● **EXERCISE**: Scan the data below and state the number of lines that include the word "will", adding no comment.

Saved entries
——
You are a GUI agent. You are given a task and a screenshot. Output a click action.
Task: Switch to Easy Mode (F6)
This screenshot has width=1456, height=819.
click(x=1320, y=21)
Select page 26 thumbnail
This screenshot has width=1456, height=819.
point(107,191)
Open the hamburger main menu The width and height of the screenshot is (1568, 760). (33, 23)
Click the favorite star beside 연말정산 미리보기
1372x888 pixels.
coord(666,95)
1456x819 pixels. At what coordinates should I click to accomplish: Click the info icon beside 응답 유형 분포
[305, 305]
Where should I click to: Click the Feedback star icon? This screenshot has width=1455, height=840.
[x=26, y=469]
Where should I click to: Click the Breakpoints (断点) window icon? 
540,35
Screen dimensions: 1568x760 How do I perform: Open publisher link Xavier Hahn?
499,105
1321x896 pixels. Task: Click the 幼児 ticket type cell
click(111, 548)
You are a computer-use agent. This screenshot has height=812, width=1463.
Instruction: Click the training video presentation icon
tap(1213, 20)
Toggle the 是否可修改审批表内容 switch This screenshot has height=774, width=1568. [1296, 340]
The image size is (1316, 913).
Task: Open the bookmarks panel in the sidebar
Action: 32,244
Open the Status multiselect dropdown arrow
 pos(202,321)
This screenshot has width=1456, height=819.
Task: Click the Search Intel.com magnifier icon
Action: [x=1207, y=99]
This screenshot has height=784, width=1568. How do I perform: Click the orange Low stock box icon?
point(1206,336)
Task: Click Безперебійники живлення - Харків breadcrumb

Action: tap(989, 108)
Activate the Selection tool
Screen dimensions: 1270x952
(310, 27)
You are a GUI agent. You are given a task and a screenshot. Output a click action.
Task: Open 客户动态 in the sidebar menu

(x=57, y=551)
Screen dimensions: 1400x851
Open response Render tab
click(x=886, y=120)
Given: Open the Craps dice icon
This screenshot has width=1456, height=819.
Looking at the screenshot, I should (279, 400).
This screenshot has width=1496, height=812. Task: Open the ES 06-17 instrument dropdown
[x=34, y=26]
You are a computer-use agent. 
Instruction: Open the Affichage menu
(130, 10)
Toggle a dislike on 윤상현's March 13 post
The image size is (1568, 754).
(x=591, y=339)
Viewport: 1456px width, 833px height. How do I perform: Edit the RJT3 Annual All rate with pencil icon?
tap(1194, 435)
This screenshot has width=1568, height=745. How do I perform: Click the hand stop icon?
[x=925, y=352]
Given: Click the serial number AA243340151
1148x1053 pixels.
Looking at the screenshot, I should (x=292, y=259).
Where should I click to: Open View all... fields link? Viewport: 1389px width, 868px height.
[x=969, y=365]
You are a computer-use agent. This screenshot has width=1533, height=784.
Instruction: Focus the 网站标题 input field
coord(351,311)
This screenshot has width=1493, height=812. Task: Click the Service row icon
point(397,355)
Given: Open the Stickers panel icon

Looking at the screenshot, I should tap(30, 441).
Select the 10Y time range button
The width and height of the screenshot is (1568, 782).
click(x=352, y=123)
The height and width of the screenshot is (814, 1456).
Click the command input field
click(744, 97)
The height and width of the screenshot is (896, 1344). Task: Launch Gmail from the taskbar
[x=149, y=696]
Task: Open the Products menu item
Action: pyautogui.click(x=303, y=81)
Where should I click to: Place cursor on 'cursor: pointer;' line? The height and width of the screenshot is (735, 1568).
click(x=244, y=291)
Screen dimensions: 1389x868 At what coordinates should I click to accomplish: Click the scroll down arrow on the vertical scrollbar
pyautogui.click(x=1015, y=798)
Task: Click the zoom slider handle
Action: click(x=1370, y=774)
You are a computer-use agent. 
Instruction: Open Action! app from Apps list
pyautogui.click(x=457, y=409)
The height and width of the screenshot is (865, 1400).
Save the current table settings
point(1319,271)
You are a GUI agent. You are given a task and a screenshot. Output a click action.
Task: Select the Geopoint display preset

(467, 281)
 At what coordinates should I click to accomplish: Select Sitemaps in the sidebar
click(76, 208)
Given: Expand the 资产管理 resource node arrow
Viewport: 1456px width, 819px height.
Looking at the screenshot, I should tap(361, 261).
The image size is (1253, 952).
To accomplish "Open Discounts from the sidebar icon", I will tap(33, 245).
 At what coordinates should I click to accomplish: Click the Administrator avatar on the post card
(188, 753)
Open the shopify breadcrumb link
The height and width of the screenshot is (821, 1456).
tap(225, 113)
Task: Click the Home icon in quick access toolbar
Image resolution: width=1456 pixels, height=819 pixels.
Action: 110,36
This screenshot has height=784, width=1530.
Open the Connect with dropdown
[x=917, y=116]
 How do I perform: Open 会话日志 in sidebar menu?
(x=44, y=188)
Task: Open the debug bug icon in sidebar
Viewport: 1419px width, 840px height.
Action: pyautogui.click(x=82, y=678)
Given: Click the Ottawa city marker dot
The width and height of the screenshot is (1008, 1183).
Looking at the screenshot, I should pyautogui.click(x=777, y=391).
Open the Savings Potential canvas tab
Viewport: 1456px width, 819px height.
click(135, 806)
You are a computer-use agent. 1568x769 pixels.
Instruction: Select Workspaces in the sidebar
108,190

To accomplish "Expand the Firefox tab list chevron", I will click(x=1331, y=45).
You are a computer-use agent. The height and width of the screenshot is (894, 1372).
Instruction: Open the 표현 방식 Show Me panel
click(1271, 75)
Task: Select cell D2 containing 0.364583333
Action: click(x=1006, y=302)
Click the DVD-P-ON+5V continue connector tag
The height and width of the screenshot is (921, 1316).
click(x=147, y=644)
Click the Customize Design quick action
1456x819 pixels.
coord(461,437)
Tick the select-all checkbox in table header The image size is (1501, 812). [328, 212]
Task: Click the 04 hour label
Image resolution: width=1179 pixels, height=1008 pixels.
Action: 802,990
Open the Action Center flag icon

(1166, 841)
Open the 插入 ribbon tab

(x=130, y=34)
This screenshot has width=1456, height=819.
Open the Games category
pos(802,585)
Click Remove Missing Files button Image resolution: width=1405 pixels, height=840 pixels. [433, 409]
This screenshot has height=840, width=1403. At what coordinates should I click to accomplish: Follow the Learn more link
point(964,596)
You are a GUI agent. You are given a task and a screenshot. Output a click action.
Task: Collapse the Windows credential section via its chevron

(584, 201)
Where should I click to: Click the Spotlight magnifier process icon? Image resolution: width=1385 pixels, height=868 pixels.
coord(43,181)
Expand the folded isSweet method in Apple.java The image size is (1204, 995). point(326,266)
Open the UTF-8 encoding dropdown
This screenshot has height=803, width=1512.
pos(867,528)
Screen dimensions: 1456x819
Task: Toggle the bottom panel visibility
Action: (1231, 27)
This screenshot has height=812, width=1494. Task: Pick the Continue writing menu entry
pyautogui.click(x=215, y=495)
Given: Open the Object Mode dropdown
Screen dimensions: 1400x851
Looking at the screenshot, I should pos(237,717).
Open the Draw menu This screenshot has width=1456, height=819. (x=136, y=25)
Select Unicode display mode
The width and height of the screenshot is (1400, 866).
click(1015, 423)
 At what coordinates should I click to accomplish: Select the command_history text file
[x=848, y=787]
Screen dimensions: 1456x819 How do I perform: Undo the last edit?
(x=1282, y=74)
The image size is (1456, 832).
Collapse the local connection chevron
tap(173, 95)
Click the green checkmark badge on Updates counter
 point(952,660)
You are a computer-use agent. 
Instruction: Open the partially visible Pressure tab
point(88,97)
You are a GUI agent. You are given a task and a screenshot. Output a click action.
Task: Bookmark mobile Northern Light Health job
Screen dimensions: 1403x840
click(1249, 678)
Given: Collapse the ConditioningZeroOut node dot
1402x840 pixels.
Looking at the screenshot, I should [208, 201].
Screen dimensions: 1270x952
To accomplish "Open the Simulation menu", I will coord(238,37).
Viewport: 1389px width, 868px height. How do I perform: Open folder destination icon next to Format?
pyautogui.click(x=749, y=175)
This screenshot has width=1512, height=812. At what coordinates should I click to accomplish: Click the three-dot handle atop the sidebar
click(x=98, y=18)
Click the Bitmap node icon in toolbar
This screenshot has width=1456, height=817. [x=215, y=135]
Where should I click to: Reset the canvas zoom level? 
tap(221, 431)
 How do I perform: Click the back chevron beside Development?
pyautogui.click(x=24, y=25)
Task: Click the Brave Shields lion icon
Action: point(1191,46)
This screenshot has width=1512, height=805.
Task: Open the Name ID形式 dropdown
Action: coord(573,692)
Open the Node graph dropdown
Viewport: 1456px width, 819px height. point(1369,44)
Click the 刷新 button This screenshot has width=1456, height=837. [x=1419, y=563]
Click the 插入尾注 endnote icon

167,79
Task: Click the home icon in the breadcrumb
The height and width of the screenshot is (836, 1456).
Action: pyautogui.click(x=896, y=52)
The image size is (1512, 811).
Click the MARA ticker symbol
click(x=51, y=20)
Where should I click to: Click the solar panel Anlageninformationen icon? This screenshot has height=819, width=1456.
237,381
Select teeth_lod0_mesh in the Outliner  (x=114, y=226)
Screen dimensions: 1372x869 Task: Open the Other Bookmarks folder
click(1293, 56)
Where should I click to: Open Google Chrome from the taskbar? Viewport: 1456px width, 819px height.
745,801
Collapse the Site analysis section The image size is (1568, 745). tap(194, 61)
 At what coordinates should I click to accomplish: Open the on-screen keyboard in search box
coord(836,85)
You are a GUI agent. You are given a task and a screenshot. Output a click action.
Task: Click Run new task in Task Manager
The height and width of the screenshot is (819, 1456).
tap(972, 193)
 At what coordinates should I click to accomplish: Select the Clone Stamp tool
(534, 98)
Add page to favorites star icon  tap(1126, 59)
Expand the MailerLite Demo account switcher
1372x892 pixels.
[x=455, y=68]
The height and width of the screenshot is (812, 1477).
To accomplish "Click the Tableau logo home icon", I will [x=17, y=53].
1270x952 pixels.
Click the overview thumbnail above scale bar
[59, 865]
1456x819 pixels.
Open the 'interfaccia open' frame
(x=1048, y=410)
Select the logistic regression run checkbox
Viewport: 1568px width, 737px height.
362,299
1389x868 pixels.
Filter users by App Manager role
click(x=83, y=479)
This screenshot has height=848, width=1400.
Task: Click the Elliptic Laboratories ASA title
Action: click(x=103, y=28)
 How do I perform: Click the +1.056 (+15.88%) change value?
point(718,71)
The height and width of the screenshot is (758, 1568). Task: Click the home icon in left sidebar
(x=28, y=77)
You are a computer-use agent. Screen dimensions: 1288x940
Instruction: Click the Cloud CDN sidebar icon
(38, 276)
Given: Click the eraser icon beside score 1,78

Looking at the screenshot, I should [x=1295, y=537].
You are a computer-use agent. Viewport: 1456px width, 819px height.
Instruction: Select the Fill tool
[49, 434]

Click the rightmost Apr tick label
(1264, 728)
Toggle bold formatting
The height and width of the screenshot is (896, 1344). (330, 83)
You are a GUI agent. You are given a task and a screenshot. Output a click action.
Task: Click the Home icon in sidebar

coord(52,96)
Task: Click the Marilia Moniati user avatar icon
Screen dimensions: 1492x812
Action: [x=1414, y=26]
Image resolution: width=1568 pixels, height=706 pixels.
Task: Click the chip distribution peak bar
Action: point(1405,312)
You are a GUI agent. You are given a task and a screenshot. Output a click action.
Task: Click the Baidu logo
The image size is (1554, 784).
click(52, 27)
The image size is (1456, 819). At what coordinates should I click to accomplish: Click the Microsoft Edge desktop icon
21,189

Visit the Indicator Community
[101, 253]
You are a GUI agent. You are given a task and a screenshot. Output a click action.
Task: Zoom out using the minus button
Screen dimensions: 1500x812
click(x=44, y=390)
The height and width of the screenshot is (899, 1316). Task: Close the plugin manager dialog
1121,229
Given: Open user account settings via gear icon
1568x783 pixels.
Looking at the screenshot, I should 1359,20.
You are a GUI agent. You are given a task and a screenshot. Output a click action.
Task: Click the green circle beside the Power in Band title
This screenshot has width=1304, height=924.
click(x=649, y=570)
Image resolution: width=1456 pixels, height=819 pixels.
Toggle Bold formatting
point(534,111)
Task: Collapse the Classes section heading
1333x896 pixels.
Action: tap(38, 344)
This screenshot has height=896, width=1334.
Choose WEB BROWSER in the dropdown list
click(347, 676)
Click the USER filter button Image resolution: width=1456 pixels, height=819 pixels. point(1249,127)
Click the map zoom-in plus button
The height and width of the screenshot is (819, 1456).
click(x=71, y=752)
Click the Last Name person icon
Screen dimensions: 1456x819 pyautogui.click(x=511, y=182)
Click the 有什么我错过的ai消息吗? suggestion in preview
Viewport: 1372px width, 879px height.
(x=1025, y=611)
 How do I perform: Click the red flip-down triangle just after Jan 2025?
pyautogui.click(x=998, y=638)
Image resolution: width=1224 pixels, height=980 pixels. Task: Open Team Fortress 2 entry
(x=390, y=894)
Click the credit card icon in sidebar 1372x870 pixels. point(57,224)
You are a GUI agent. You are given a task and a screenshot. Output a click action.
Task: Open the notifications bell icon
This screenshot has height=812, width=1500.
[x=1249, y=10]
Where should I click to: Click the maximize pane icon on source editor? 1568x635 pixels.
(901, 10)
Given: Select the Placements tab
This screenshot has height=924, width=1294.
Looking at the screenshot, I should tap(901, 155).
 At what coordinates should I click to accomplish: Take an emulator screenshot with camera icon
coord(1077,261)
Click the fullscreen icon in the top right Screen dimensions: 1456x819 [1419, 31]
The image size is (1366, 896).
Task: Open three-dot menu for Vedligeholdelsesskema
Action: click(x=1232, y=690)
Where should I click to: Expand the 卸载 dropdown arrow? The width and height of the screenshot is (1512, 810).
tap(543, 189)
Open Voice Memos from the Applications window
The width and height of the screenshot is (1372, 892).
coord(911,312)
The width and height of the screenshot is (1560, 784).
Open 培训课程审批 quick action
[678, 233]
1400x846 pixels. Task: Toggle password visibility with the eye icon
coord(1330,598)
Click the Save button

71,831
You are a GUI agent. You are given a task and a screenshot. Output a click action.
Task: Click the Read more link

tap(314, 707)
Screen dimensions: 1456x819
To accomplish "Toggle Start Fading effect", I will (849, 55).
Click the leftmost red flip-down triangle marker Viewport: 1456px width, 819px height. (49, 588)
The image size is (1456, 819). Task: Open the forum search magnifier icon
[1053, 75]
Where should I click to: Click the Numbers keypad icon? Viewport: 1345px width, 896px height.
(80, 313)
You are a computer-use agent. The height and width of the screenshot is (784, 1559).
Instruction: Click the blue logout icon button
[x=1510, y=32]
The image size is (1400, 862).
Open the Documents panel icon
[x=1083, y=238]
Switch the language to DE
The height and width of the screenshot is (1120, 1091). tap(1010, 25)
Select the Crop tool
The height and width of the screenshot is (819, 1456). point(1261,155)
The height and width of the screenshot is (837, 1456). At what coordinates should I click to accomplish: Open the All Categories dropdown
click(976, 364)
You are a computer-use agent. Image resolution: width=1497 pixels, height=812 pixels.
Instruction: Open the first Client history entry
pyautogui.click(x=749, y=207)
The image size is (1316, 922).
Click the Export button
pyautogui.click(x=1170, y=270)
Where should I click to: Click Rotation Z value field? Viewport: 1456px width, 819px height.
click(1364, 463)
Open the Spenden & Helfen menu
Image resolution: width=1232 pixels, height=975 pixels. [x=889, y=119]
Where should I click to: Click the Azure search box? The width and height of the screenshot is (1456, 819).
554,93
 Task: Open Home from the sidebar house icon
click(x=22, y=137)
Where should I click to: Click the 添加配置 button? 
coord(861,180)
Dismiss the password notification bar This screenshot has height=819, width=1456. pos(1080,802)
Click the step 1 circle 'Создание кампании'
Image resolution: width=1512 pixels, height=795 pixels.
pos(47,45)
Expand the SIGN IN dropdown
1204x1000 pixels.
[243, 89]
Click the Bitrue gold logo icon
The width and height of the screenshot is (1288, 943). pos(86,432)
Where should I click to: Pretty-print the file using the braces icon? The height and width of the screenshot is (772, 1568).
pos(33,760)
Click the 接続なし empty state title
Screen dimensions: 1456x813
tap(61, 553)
——
● **RESULT**: 5